We thought we would have a look at the financials of the company and found the following issues:
An analysis of the balance sheet suggests there was a significant investment in working capital during the year of over £2m. Most of the move was from a substantial increase in trade and other receivables, the biggest component of which was prepayments on leases:
|Trade and other receivables||11,004.0||12,327.0|
|Total operational assets||17,762.0||19,975.0|
|Trade and other payables||5,081.0||5,167.0|
|Operating working capital||12,681.0||14,808.0|
|Implied cash flow||(2,127.0)|
However, when we compare this to the cash flow statement it is evident that while the inventory and trade and other payable numbers tie exactly, there is a significant difference from the implied cash flow movement in the balance sheet to the actual cash flow movement on the cash flow statement:
|Cash flow statement||Implied by balance sheet|
|Trade and other receivables||(559.0)||(1,323.0)|
|Trade and other payables||86.0||86.0|
Linked to the issue above are these prepayments which primarily relate to leases. In 2016, the operating lease rental expense was £12.9m which grew to £14.2m in 2017, an increase of £1.3m or 10%, not too far from the 8% growth in new stores from 184 to 199.

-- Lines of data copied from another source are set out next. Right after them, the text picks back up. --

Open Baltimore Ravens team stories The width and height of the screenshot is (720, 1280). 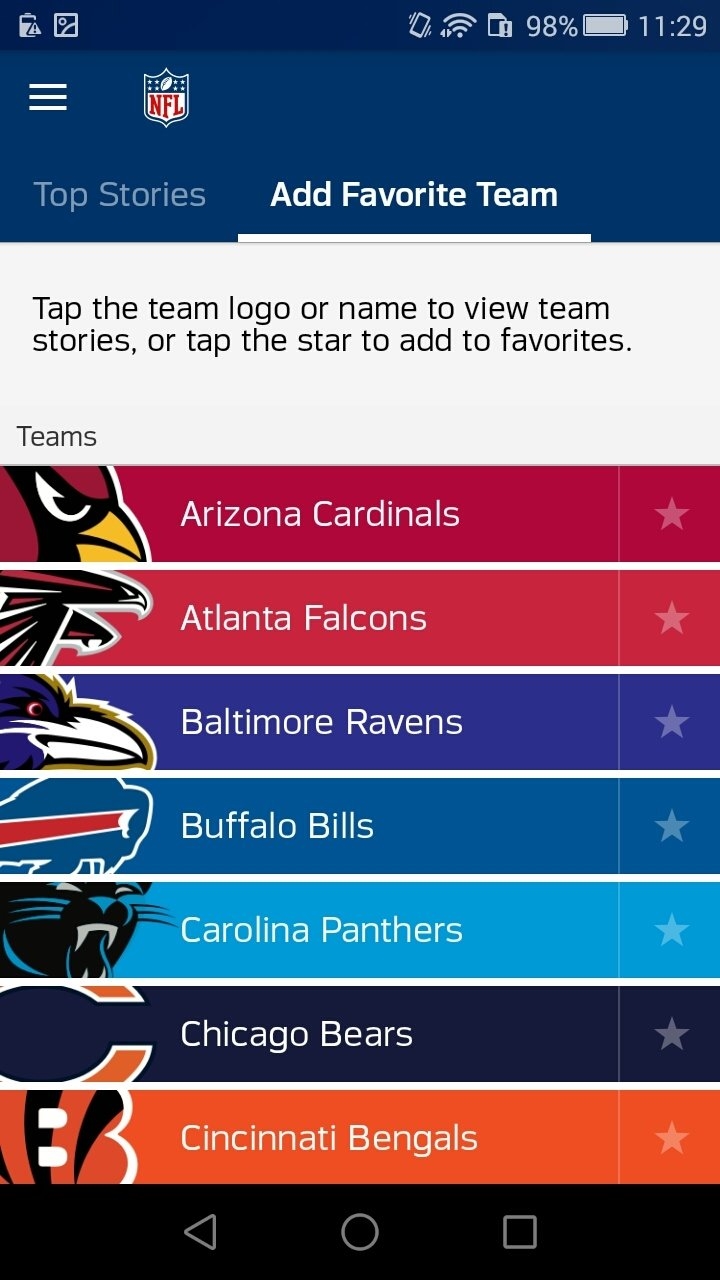point(309,722)
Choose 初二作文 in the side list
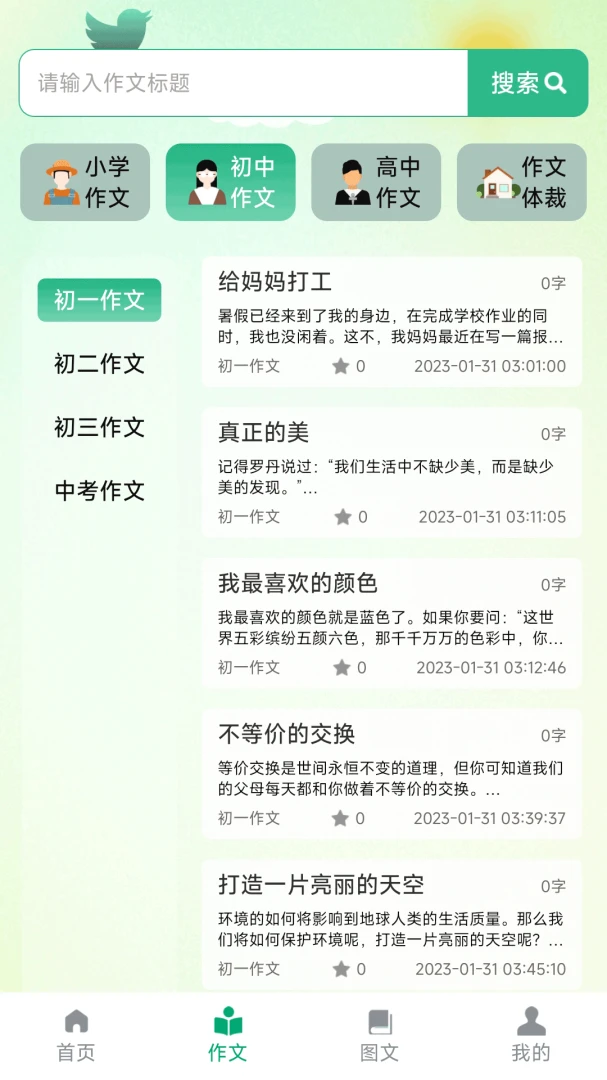The height and width of the screenshot is (1080, 607). tap(99, 364)
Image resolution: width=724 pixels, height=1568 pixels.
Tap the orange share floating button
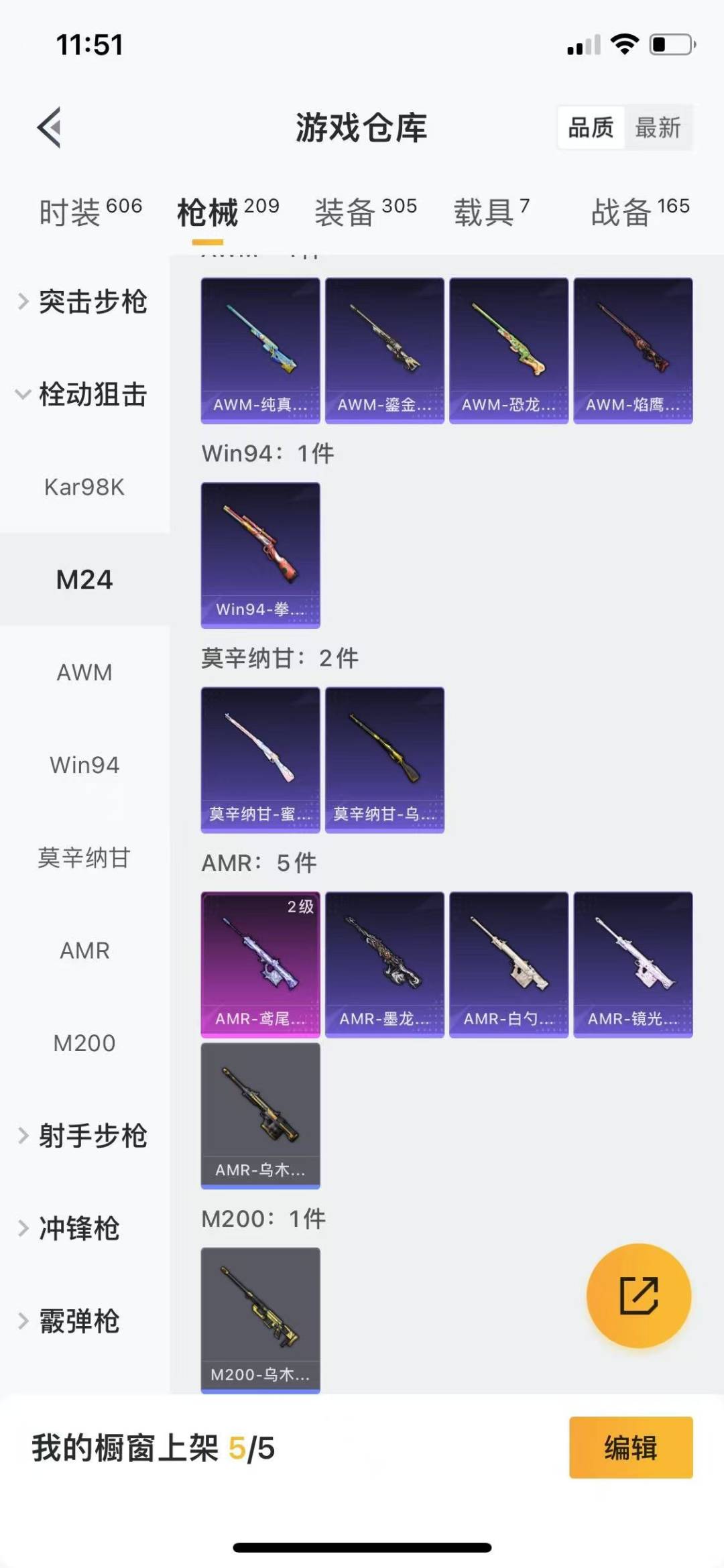[x=638, y=1295]
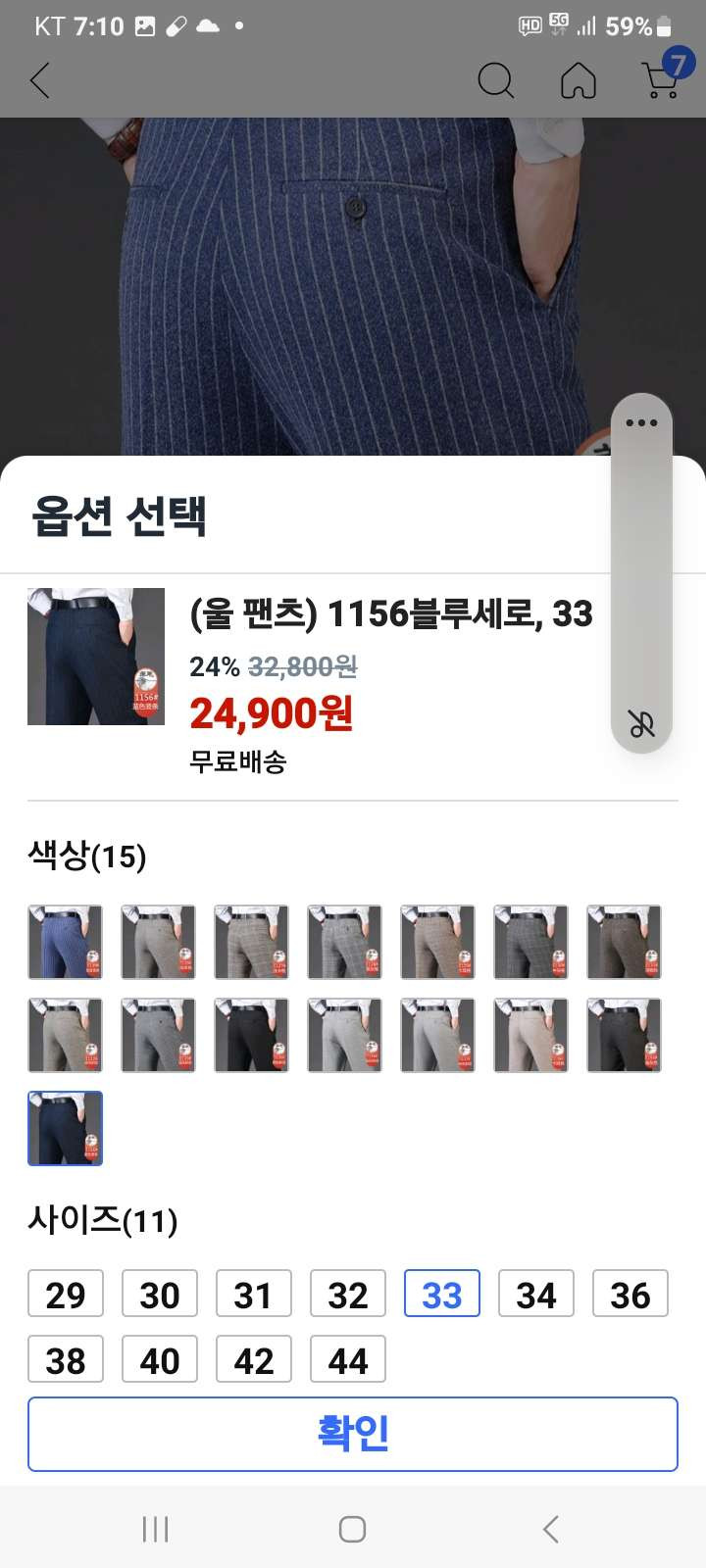Select size 42
706x1568 pixels.
coord(254,1359)
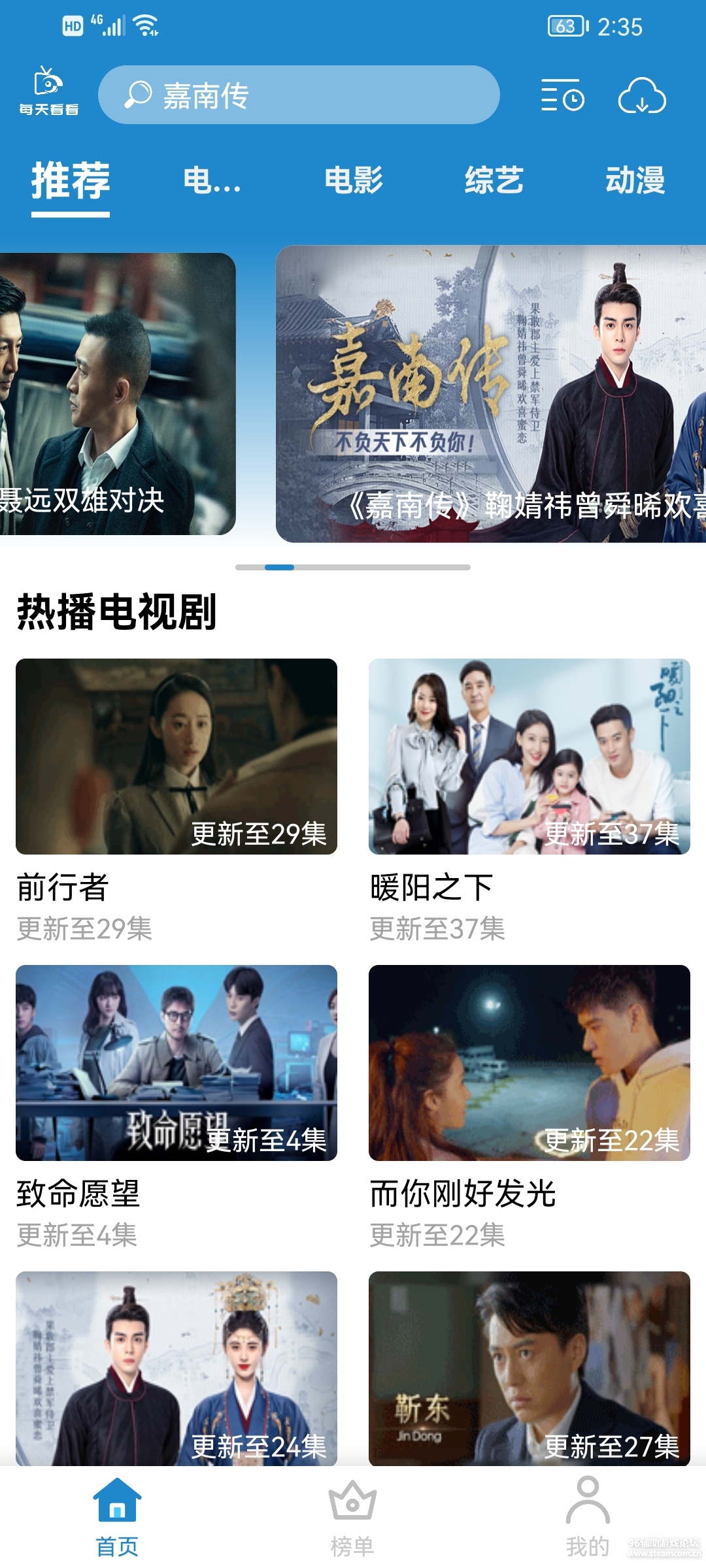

However, it’s odd to see a ‘prepayment’ on operating leases. Typically, landlords will grant rent-free periods rather than a discounted rent (as the property is valued on the headline rent after the rent-free period). From an accounting point of view, these rent-free periods should be amortized over the life of the lease for example:
|No present values for simplicity|
|Five year lease||Year 1||Year 2||Year 3||Year 4||Year 5|
|Balance sheet impact|
So, we should expect a liability rather than an asset.
Property, Plant & Equipment
The business has approximately £200k of equipment (note, not fixtures and fittings) per store. This seems high for what is a glorified coffee shop. Also, capex is approximately £436k for each new store – much higher than I would expect as this is mostly equipment (fixtures and fittings are very low).
Three areas of financials which do not make sense to us – cake anyone?